Compito: Converti tutti i record riportati sotto in una lista JSON di stringhe, una per ciascuna riga, senza le righe vuote. Lascia fuori dalla risposta le immagini.

Dati in ingresso:

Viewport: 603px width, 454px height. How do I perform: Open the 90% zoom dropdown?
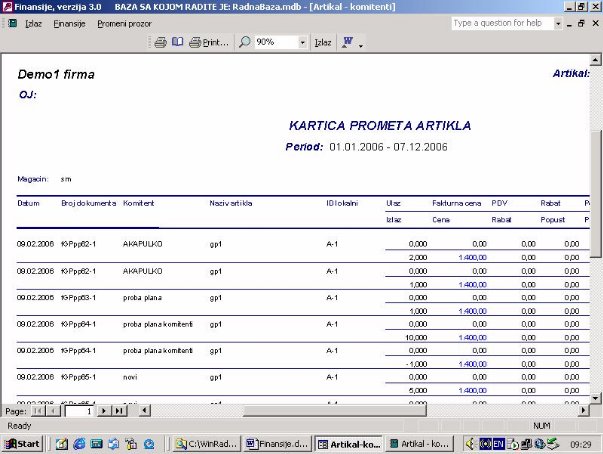point(302,43)
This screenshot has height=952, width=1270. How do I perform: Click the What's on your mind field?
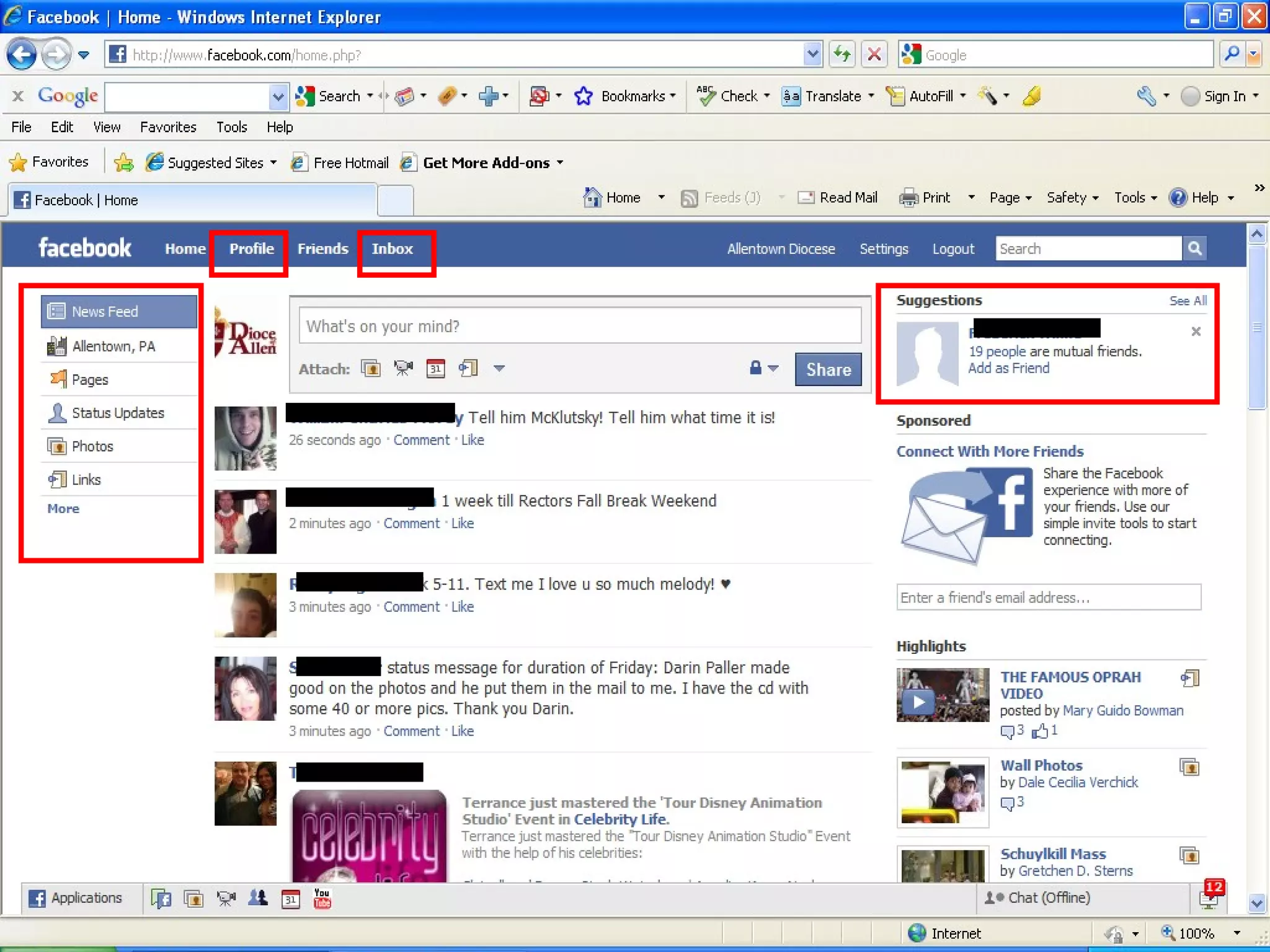579,326
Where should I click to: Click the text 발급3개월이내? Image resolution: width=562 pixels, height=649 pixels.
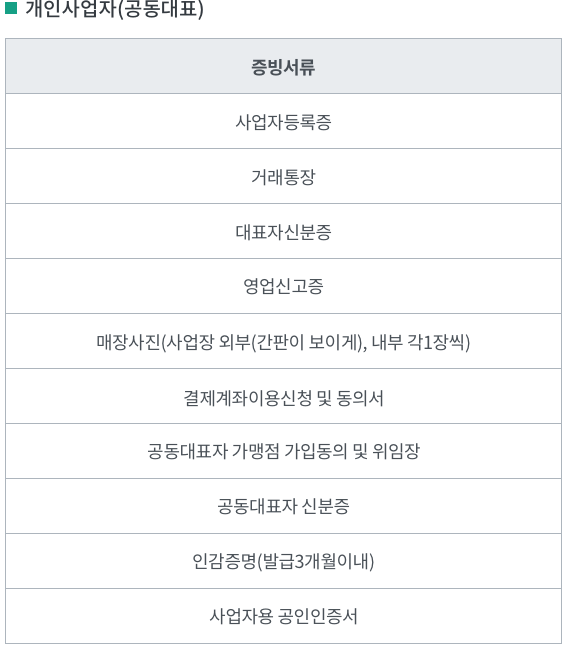(315, 562)
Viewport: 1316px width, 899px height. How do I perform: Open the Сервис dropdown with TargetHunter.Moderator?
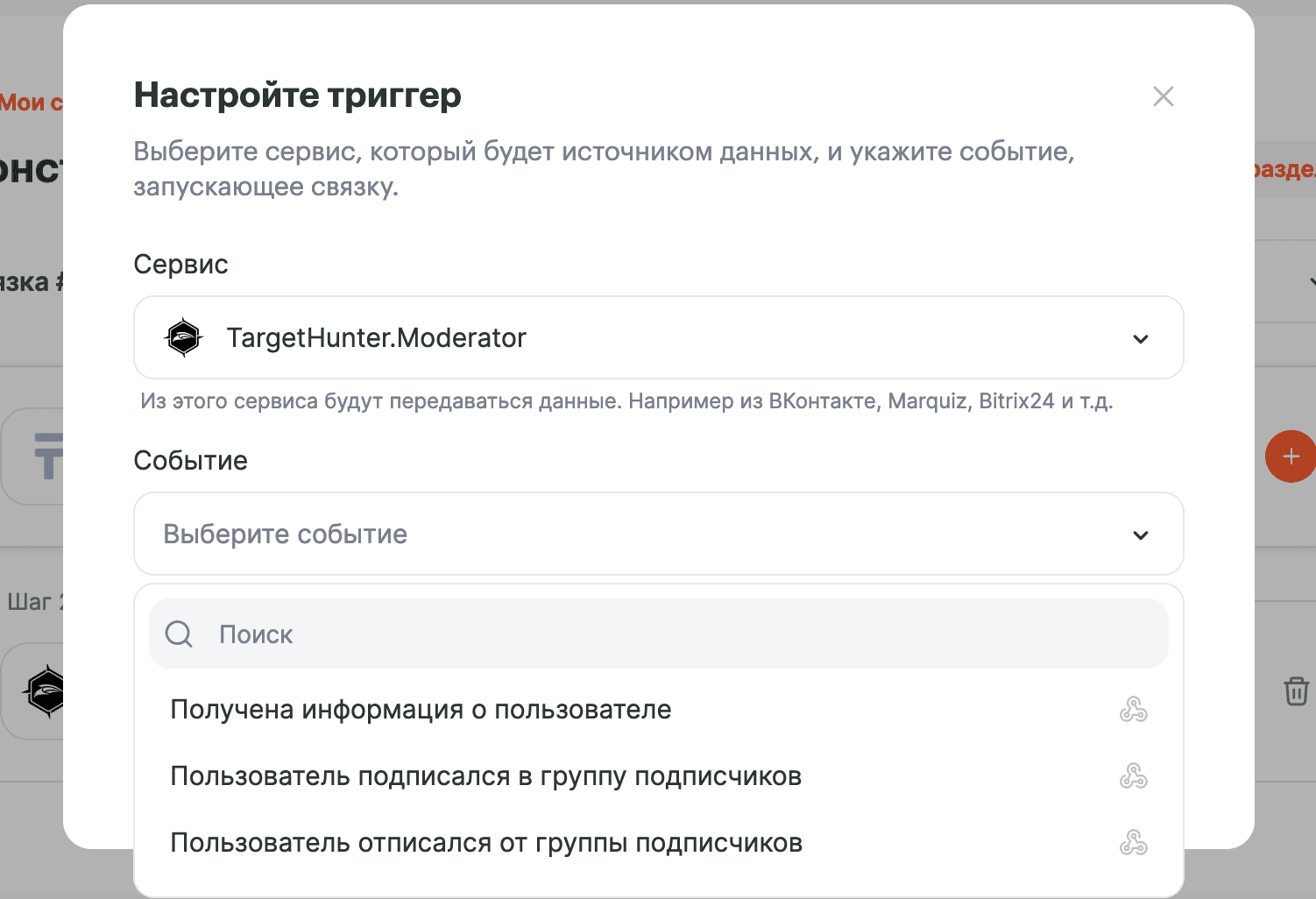657,337

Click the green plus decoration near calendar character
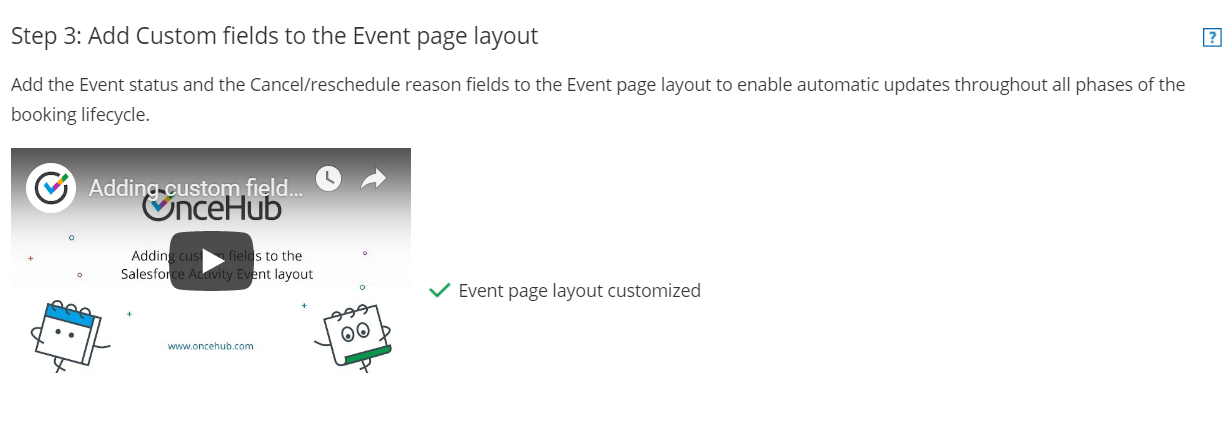point(129,314)
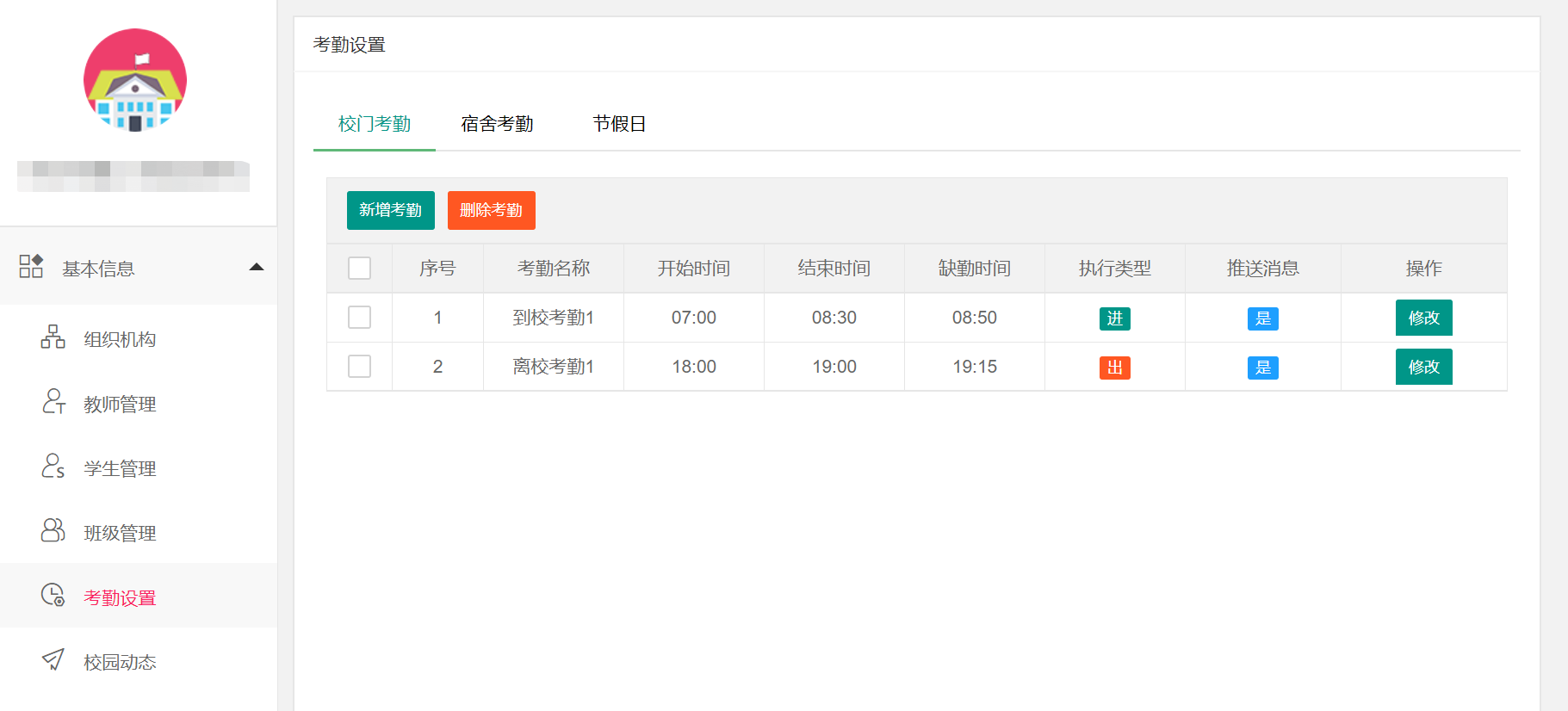Check the box for 到校考勤1 row
1568x711 pixels.
(x=359, y=318)
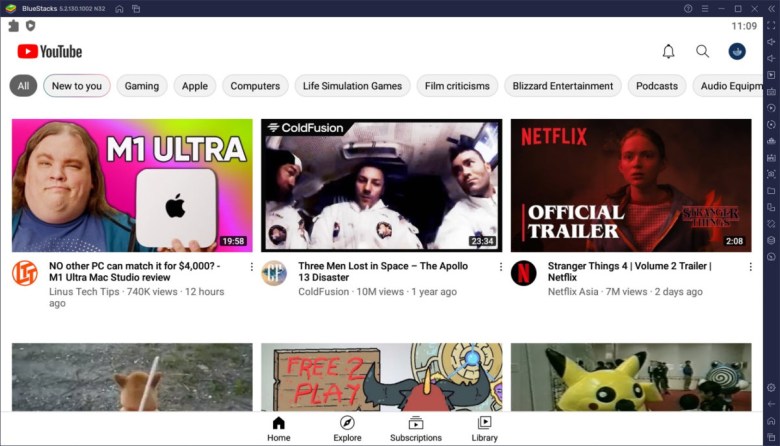Image resolution: width=780 pixels, height=446 pixels.
Task: Open ColdFusion channel avatar
Action: 274,273
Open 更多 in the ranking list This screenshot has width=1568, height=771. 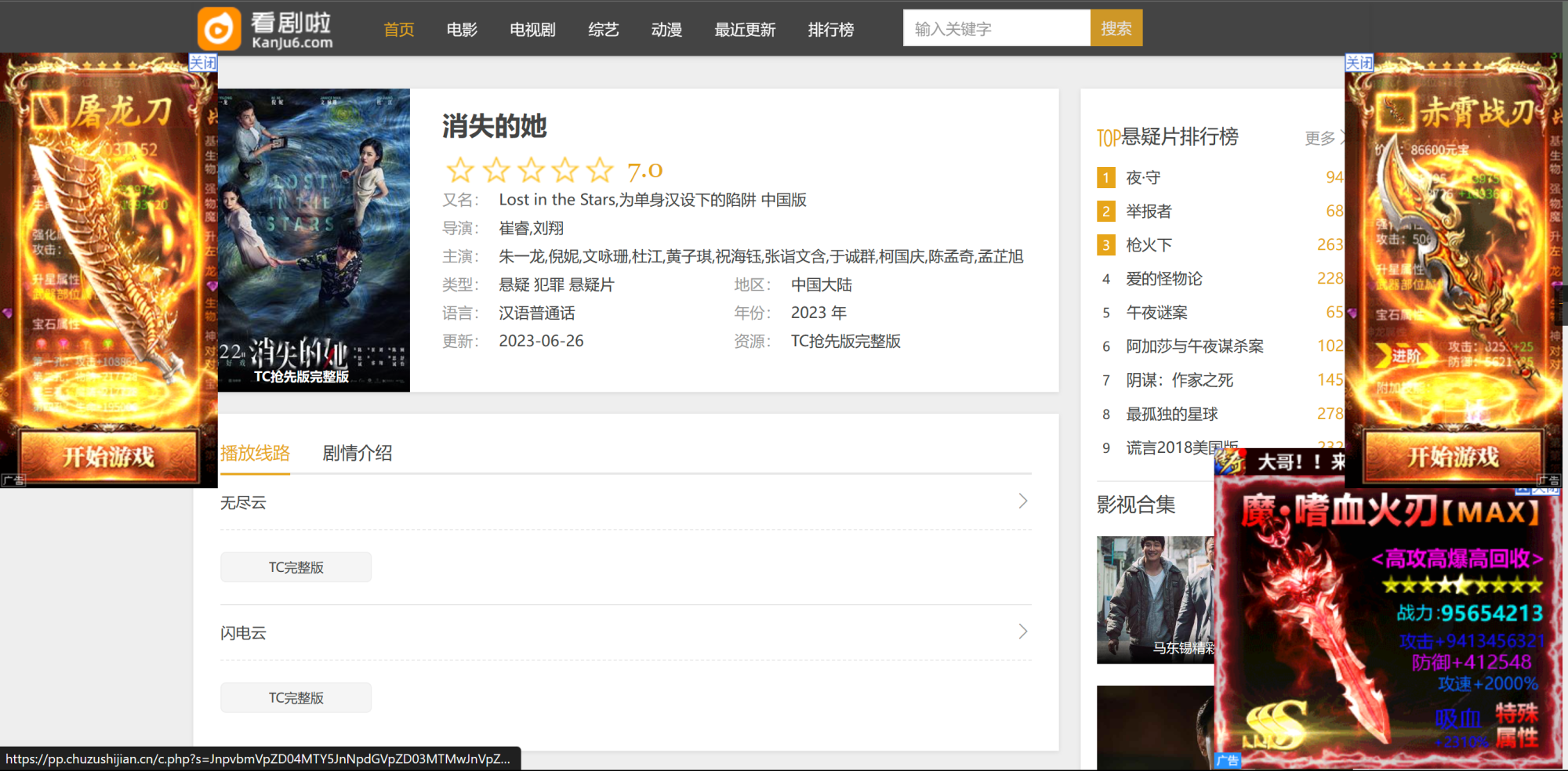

Risposta attesa:
[
  "Viewport: 603px width, 454px height. How do I perform: Open the 90% zoom dropdown?",
  "point(302,43)",
  "This screenshot has height=952, width=1270. How do I perform: Click the What's on your mind field?",
  "579,326",
  "Where should I click to: Click the text 발급3개월이내? Image resolution: width=562 pixels, height=649 pixels.",
  "(315, 562)",
  "Viewport: 1316px width, 899px height. How do I perform: Open the Сервис dropdown with TargetHunter.Moderator?",
  "657,337",
  "Click the green plus decoration near calendar character",
  "point(129,314)",
  "Check the box for 到校考勤1 row",
  "1568x711 pixels.",
  "(x=359, y=318)",
  "Image resolution: width=780 pixels, height=446 pixels.",
  "Task: Open ColdFusion channel avatar",
  "Action: 274,273",
  "Open 更多 in the ranking list This screenshot has width=1568, height=771. "
]